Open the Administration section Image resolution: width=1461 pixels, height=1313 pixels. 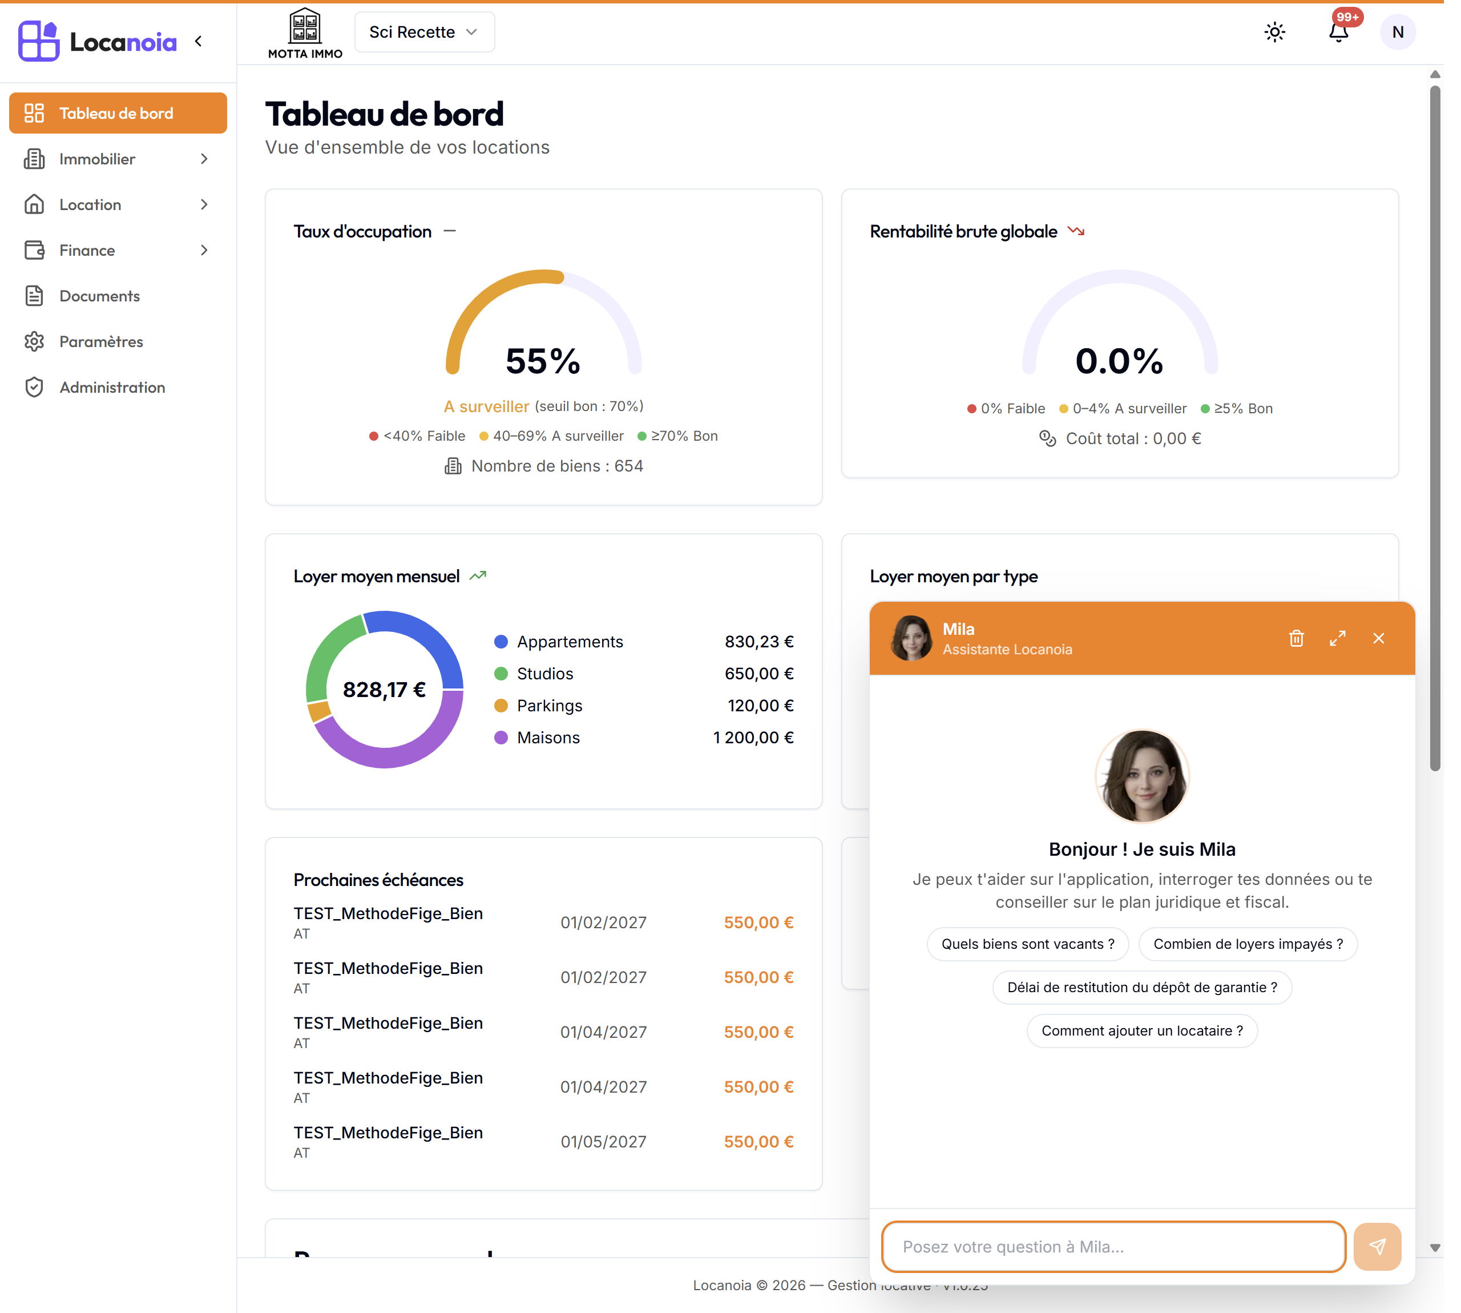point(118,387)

--

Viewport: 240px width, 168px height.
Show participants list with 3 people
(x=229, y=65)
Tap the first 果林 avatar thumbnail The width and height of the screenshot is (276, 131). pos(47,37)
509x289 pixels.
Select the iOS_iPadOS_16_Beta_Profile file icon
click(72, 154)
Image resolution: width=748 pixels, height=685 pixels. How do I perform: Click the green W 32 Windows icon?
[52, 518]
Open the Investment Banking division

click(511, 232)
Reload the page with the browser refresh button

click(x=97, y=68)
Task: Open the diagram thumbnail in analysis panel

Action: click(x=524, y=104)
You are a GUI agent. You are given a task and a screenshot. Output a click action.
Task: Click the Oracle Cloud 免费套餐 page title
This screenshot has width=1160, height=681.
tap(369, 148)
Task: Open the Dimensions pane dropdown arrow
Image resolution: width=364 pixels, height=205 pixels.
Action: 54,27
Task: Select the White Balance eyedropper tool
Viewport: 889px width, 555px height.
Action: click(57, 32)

---

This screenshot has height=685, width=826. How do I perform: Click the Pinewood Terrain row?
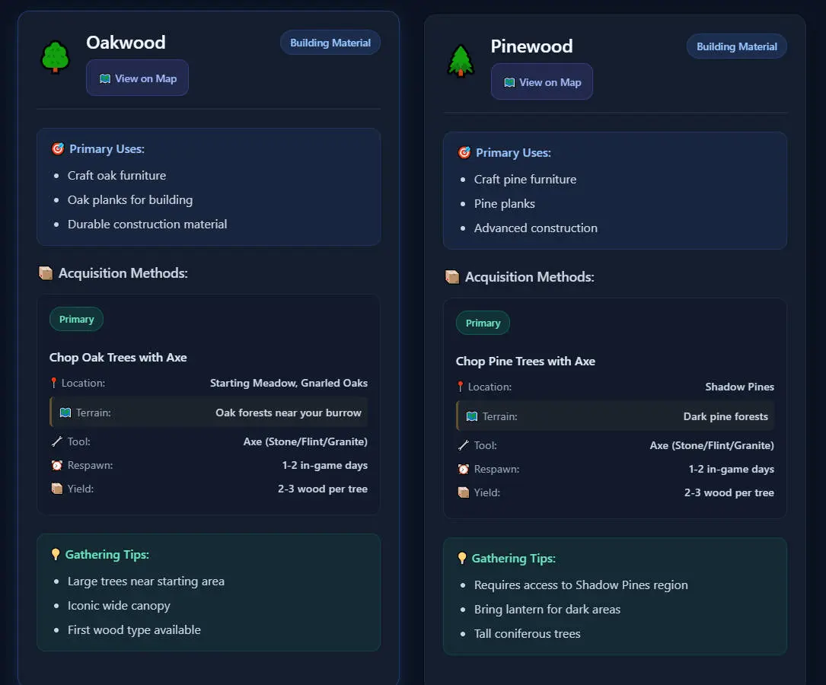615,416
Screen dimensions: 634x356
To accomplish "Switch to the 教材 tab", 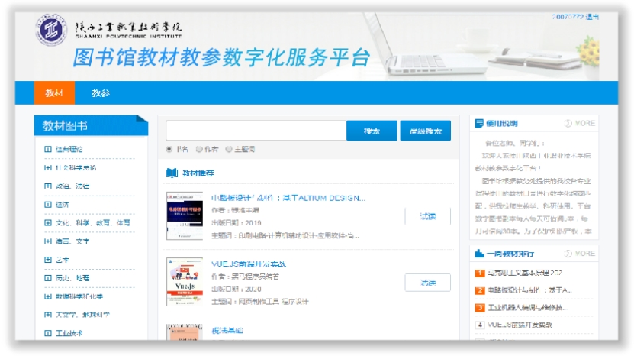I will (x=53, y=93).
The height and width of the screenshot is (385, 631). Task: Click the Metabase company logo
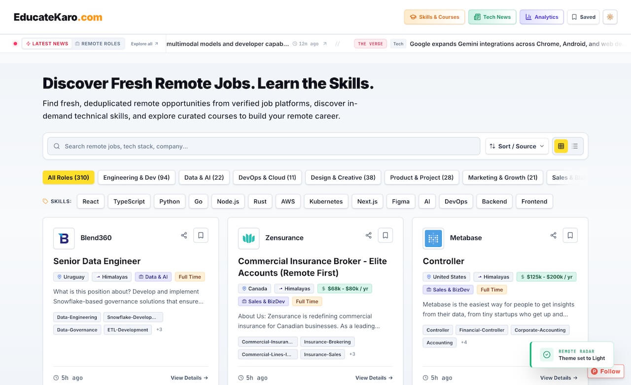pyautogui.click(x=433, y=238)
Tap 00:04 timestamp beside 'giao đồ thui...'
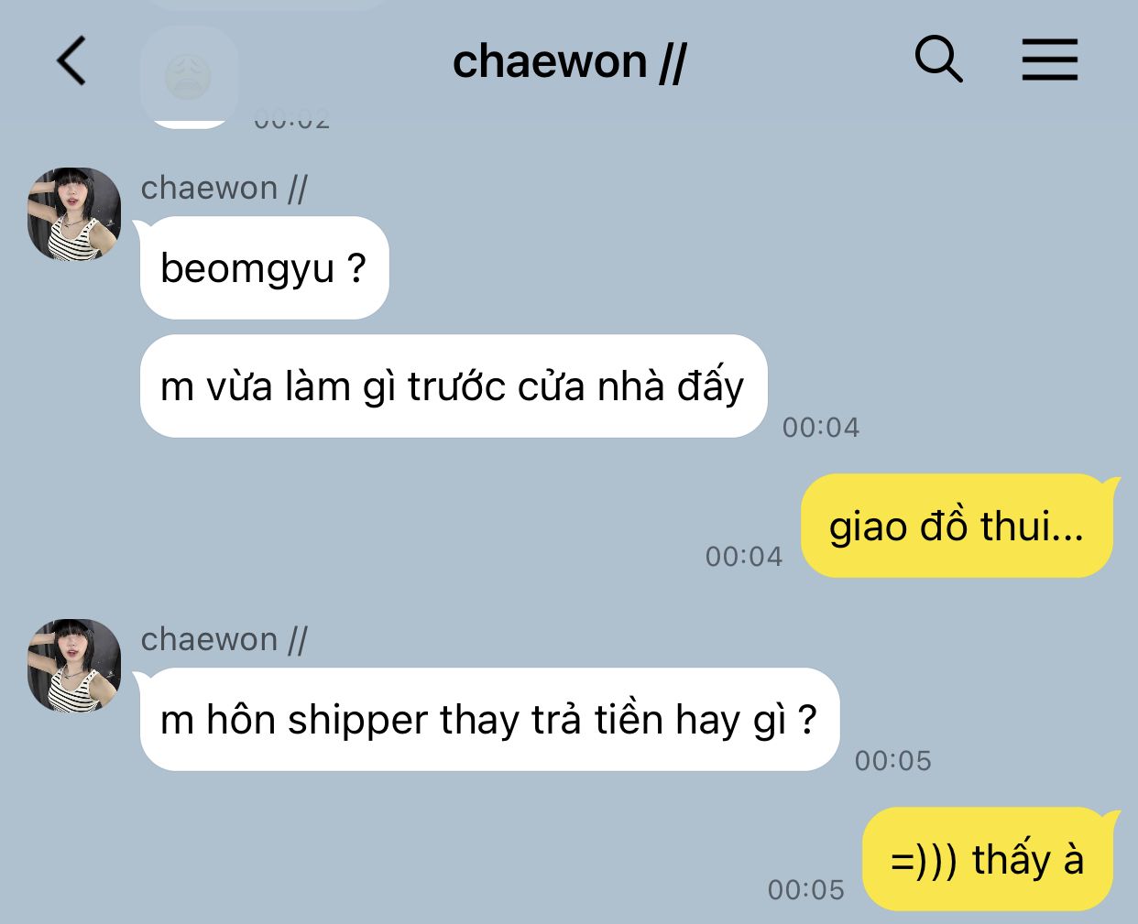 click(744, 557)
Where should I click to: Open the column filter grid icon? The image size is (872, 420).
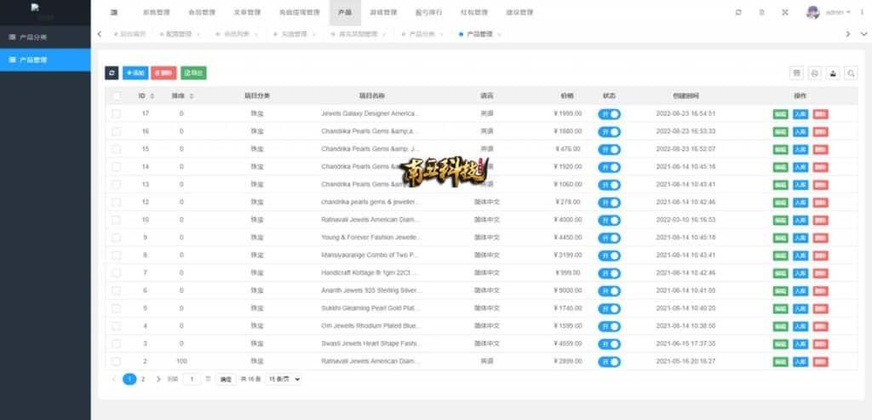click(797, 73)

== WHAT YOU HAVE TO DO ==
What do the lines above say from the one containing "Tap the first" down to the one containing "Task: Select the"? Return them exactly, both end lines included, and only them.

== RESPONSE TO THIS TASK ==
Tap the first 果林 avatar thumbnail The width and height of the screenshot is (276, 131). pos(47,37)
509x289 pixels.
Select the iOS_iPadOS_16_Beta_Profile file icon
click(72, 154)
Image resolution: width=748 pixels, height=685 pixels. How do I perform: Click the green W 32 Windows icon?
[52, 518]
Open the Investment Banking division

click(511, 232)
Reload the page with the browser refresh button

click(x=97, y=68)
Task: Open the diagram thumbnail in analysis panel

Action: click(x=524, y=104)
You are a GUI agent. You are given a task and a screenshot. Output a click action.
Task: Click the Oracle Cloud 免费套餐 page title
This screenshot has width=1160, height=681.
tap(369, 148)
Task: Open the Dimensions pane dropdown arrow
Image resolution: width=364 pixels, height=205 pixels.
Action: 54,27
Task: Select the White Balance eyedropper tool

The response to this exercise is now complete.